━━ Study material

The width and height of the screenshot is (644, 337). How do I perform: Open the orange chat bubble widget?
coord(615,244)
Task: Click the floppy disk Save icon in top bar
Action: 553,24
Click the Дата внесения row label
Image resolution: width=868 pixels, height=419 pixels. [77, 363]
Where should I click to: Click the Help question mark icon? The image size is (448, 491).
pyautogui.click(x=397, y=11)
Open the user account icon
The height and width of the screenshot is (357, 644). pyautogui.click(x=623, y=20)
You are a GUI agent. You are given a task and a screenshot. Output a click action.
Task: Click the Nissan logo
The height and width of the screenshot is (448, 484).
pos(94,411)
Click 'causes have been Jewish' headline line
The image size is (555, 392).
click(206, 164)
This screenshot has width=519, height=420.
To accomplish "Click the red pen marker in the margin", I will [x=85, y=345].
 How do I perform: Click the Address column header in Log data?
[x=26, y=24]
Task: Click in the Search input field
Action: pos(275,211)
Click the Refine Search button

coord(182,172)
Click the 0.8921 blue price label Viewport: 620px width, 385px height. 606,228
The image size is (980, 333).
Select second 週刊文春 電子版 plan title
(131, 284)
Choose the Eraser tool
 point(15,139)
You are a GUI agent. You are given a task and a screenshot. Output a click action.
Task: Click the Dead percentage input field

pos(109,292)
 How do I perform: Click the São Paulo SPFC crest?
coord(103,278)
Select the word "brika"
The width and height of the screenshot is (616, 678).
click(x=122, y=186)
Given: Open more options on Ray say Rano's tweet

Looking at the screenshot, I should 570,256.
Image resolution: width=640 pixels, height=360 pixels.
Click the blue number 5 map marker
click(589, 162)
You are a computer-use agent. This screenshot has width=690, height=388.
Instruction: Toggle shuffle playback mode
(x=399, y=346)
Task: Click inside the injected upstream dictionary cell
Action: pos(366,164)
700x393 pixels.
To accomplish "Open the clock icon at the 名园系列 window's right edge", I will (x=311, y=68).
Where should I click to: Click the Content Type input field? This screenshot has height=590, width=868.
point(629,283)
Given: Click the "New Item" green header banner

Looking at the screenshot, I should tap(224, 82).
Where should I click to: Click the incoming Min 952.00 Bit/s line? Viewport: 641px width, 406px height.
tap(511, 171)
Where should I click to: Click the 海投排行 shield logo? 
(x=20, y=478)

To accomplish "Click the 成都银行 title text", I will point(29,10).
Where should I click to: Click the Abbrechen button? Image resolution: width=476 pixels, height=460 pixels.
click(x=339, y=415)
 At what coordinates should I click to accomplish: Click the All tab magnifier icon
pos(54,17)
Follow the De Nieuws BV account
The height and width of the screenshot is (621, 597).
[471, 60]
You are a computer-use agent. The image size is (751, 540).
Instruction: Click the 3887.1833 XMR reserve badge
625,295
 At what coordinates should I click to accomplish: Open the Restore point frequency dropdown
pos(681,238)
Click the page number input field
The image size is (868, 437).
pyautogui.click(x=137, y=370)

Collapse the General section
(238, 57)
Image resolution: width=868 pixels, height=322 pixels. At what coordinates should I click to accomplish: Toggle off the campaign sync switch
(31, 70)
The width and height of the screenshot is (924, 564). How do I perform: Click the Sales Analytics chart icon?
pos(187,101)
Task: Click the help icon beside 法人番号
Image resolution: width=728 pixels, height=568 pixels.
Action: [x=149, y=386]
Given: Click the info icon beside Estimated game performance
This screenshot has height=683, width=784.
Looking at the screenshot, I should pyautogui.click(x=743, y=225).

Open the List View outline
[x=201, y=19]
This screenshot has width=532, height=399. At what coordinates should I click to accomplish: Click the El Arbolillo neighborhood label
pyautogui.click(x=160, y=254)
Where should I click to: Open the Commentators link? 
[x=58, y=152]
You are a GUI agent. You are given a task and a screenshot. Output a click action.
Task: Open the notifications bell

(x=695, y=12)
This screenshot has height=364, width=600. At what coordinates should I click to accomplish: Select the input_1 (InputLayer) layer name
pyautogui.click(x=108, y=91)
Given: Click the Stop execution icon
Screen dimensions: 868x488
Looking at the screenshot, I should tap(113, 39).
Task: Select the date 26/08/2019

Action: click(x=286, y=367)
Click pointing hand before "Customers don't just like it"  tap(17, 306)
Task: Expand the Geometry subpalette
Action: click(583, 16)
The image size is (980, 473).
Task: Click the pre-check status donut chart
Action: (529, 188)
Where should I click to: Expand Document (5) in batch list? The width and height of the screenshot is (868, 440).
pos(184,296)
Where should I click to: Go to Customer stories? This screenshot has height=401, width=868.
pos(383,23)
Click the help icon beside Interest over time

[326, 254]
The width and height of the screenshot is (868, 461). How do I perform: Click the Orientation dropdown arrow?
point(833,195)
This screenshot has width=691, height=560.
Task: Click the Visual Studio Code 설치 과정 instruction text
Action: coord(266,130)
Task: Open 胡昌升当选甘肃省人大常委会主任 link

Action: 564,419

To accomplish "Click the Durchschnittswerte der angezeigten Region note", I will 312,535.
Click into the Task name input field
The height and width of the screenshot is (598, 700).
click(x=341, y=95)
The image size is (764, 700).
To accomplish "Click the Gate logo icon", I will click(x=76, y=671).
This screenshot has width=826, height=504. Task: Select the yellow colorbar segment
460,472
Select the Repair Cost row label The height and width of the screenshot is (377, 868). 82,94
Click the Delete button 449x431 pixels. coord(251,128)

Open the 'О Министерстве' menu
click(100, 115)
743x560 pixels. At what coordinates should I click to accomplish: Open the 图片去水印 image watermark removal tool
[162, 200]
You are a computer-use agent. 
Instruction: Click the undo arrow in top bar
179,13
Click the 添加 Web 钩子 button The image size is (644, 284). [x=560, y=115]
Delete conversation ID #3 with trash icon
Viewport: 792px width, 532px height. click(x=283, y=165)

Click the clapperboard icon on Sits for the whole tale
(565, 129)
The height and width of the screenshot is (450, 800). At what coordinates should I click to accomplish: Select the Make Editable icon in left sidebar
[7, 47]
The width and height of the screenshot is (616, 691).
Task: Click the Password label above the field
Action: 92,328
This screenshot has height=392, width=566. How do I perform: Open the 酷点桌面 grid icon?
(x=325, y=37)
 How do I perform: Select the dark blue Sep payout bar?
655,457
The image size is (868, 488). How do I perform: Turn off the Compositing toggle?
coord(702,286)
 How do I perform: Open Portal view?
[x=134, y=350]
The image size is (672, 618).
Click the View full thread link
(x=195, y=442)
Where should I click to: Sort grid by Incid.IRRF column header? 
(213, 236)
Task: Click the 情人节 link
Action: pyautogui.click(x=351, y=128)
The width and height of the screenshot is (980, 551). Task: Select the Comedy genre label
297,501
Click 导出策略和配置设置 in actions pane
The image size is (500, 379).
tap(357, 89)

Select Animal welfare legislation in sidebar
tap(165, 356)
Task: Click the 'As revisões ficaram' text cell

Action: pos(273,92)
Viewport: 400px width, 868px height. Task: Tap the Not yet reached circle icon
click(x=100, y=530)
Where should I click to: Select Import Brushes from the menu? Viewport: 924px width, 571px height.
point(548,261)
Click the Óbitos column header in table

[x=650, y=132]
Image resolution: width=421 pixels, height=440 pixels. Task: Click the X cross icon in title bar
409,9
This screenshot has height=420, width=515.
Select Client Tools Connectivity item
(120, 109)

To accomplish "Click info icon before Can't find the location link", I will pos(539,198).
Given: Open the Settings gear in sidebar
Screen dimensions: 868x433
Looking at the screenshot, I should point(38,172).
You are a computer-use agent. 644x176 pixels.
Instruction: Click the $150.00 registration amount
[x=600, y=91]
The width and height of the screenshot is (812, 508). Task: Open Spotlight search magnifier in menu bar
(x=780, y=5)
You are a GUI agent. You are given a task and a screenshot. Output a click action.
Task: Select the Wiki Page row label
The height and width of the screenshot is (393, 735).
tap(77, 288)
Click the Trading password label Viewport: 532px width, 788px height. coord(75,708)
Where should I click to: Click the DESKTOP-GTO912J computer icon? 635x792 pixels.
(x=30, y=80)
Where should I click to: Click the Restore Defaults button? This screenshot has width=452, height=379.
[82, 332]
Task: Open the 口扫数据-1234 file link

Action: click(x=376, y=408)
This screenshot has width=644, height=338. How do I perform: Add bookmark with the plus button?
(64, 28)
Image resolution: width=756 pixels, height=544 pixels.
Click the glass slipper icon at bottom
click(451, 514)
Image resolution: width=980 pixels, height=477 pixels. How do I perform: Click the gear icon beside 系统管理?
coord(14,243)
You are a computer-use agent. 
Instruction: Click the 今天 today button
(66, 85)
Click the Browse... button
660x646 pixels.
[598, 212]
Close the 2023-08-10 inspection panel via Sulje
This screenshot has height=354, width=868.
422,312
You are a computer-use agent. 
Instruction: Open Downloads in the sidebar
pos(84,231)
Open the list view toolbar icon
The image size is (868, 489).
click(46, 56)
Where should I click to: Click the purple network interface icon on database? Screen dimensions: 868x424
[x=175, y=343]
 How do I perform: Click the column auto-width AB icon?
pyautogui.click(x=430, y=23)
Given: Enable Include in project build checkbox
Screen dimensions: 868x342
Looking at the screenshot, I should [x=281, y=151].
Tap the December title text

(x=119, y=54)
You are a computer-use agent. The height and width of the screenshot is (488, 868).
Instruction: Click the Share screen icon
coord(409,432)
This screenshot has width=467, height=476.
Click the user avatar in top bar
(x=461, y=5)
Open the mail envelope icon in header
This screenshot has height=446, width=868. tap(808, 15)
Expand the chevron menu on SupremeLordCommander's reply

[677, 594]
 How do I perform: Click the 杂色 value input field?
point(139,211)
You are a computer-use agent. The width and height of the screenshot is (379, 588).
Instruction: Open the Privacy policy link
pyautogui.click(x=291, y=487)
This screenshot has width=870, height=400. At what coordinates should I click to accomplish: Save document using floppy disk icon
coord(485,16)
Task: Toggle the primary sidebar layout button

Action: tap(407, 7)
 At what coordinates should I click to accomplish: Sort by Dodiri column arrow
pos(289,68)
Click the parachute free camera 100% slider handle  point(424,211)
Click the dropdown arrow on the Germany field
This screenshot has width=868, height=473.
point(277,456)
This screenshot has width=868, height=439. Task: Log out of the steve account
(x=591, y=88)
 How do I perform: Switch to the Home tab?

━━━━

(Requirement) Each line with the word "info" in the records above belongs in the result; copy all of them.

(Solution for this problem)
Given: Click the info icon beside Estimated game performance
To accomplish "Click info icon before Can't find the location link", I will pos(539,198).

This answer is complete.